At the Secession, Angela Bulloch is showing a new series of pixel boxes. The boxes are both architecture and figure, and this synthesis–a classic avant-garde interface–is the focus of To the Power of 4., as the show is entitled. Angela Bulloch works with the tension between geometrical grid patterns (floor and ceiling design in the main space, form of the box) and organic bodies, extending their relationship by means of projections onto and into the boxes. In this context, the factors of “time” and “movement”, like the notion of the “pixel”, are to be understood not as physical units but as a logical principle–as a conceptual space.

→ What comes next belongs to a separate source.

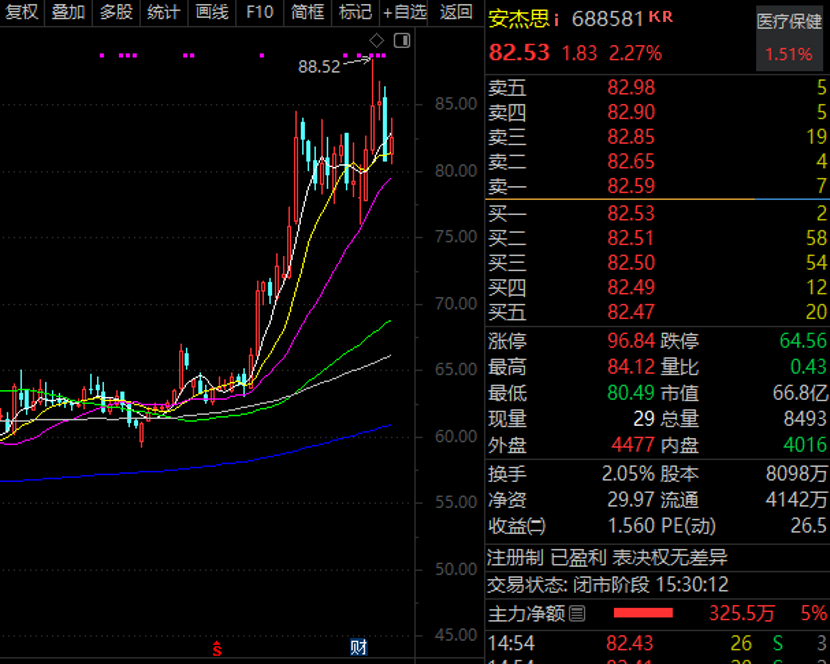Viewport: 830px width, 664px height.
Task: Open F10 company information
Action: [x=259, y=12]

Life-size projections of a dancer, an actor, and a performance artist, on one of the aluminum-clad outside surfaces, give the boxes individual character. The choreographies and the way they are shown on/in the box refer to historical and contemporary forms of experimental theatre and expression.
Arranged loosely in an open, stage-like mise-en-scène, the pixel boxes break the geometrical order of the space. Angela Bulloch combines the series of three large boxes with two smaller formats. Each of the three groups follows a visible, inner logic: the connecting wires create spatial links between the boxes, while color and rhythm establish visual relations.

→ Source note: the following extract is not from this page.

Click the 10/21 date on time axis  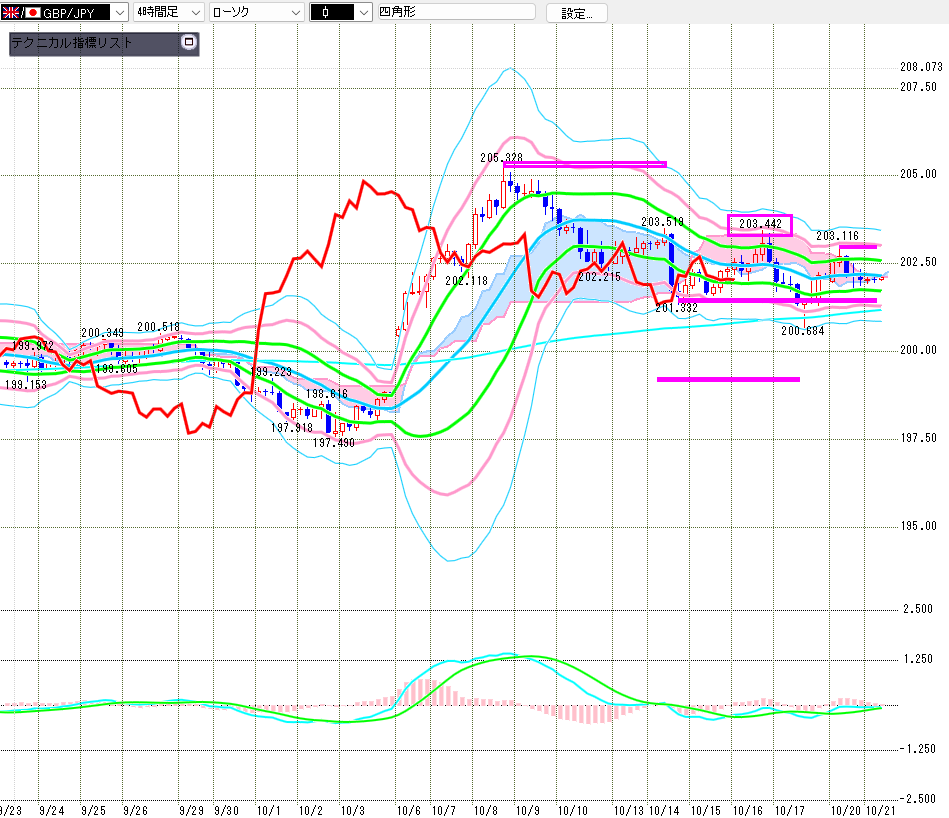(x=879, y=810)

In the side aisles, Angela Bulloch uses the gallery’s own wall system to create maze-like zones for further works: Flexible Single (Lobster/Tilleul) (2001) and Video Sound System (1997/2004) are both display systems. Like the pixel boxes, these works are characterized by the relationship between body, architecture and mediality.
The multipart installation Flexible Single (Lobster/Tilleul) comprises a series of twelve tables, six short and six tall, each in six different colors. On each short and tall table of the same color, a print of a lobster or a garden is presented under glass. For the Secession, Angela Bulloch has selected eight tables: they can be recombined in numerous ways, serving the artist as a display for further works–including print-outs and posters–that are closely related to the overall concept of the show.
Video Sound System (1997/2004)is a set of monitors and benches forming an architecture for the viewing of videos that was originally designed for the London Electronic Art Gallery (LEA). Video Sound System can be used as a flexible display for different videos selected by the artist to fit each specific exhibition context. In the piece’s reduction to the bare essentials, film also becomes an experience that is visual and physical, phenomenological and social.